Johann Sebastian Bach
Weichet nur, betrübte Schatten (BWV 202)
Geschreven voor Bruiloft
Voor het eerst uitgevoerd: 1720?
Solisten S orkest str vsolo ob cont
Totaal 9 delen
Vertaling: Ria van Hengel
Deze cantate werd de afgelopen jaren soms uitgevoerd
Bespreking
Bachs wereldse solocantate Weichet nur, betrübte Schatten is één van de eerste cantates die - getuige opnamen van vóór de Tweede Wereldoorlog - weer op het repertoire terugkeerden. Het is ook één van Bachs vrolijkste cantates, een bruiloftscantate, d.w.z. niet geschreven voor een plechtige kerkelijke huwelijkssluiting, maar voor het feest na afloop.
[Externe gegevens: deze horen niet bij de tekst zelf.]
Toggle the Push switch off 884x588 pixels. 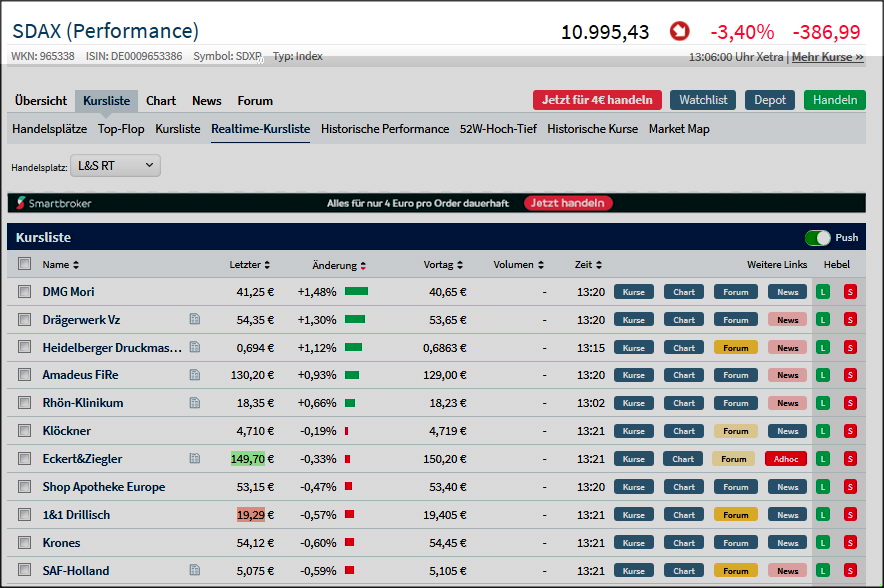[818, 238]
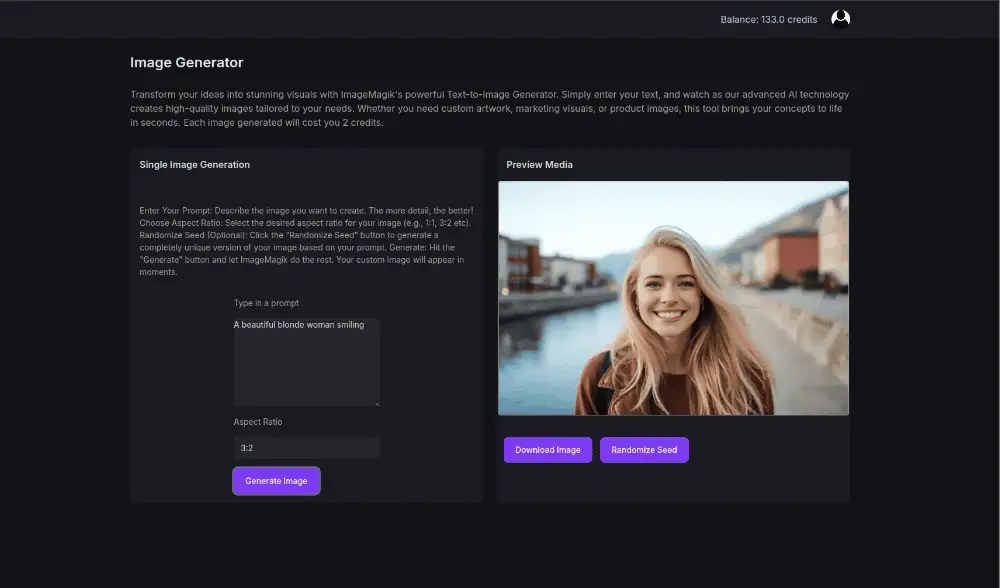Image resolution: width=1000 pixels, height=588 pixels.
Task: Click the Balance credits indicator
Action: coord(768,20)
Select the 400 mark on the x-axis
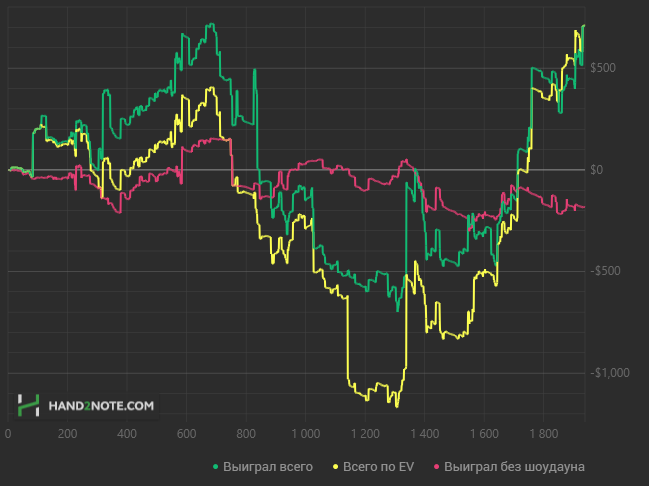 point(127,433)
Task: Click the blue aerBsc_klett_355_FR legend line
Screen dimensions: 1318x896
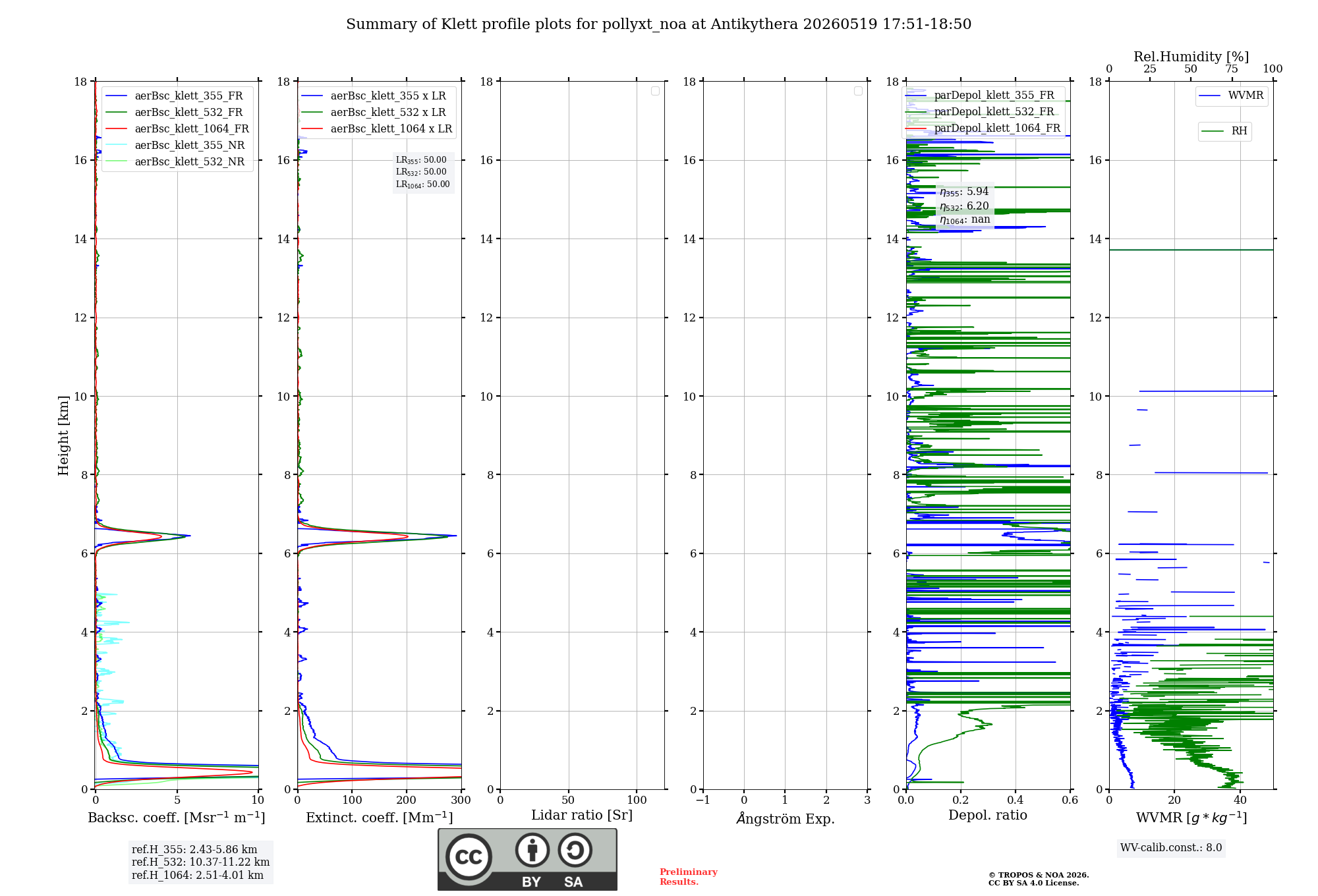Action: pyautogui.click(x=116, y=96)
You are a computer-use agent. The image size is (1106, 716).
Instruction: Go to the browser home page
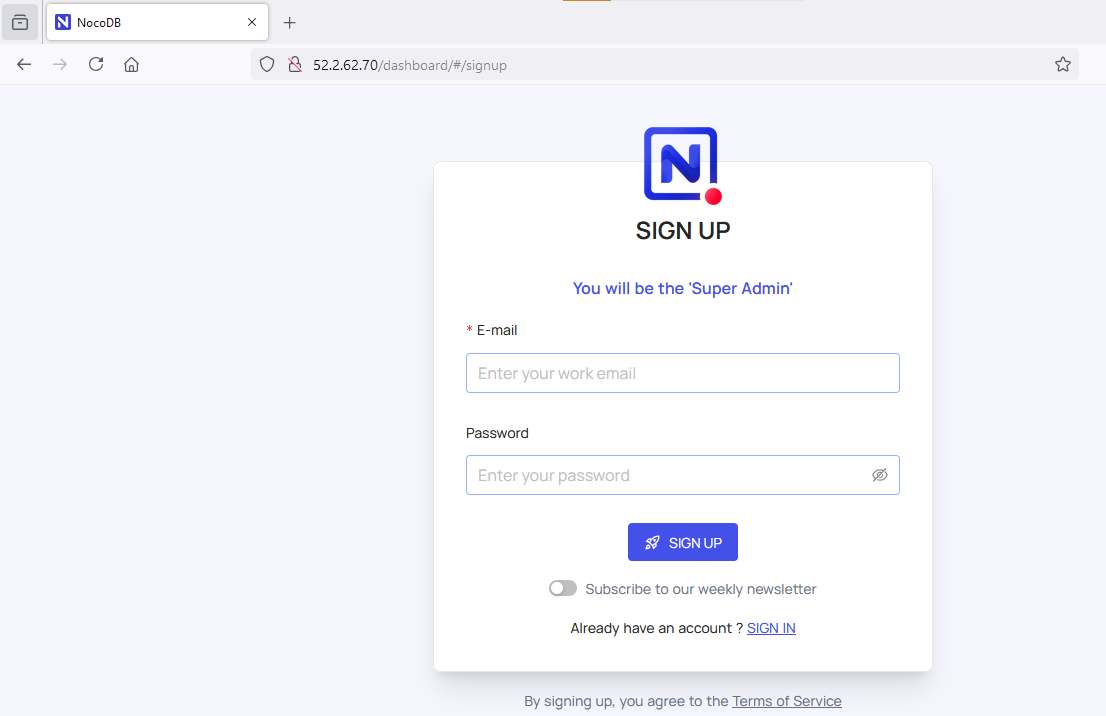click(131, 65)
Ze dateert waarschijnlijk uit Bachs Köthense periode (1718-1723), die hij later de gelukkigste van zijn leven zou noemen. De bescheiden, kamermuzikale bezetting - een solosopraan, begeleid door hobo, strijkers en continuo - suggereert dat het hier een huwelijk betreft in de hogere burgerij of lagere landadel; dat suggereert ook de luchthartige tekst: te oneerbiedig voor een prins- of koninklijk huwelijk. Ook het gemiddelde 'stijlniveau‘ is daarmee in overeenstemming: hoger dan de wat boertige Jagd-, Bauern- of Kaffeecantates, maar lager dan bijvoorbeeld de vorstelijke feestcantates die (zoals het Tönet, ihr Pauken (BWV 214) van twee maanden eerder) in het Weihnachts-Oratorium geparodieerd konden worden; voor zulke sacrale parodieën is Weichet nur, betrübte Schatten te lichtzinnig.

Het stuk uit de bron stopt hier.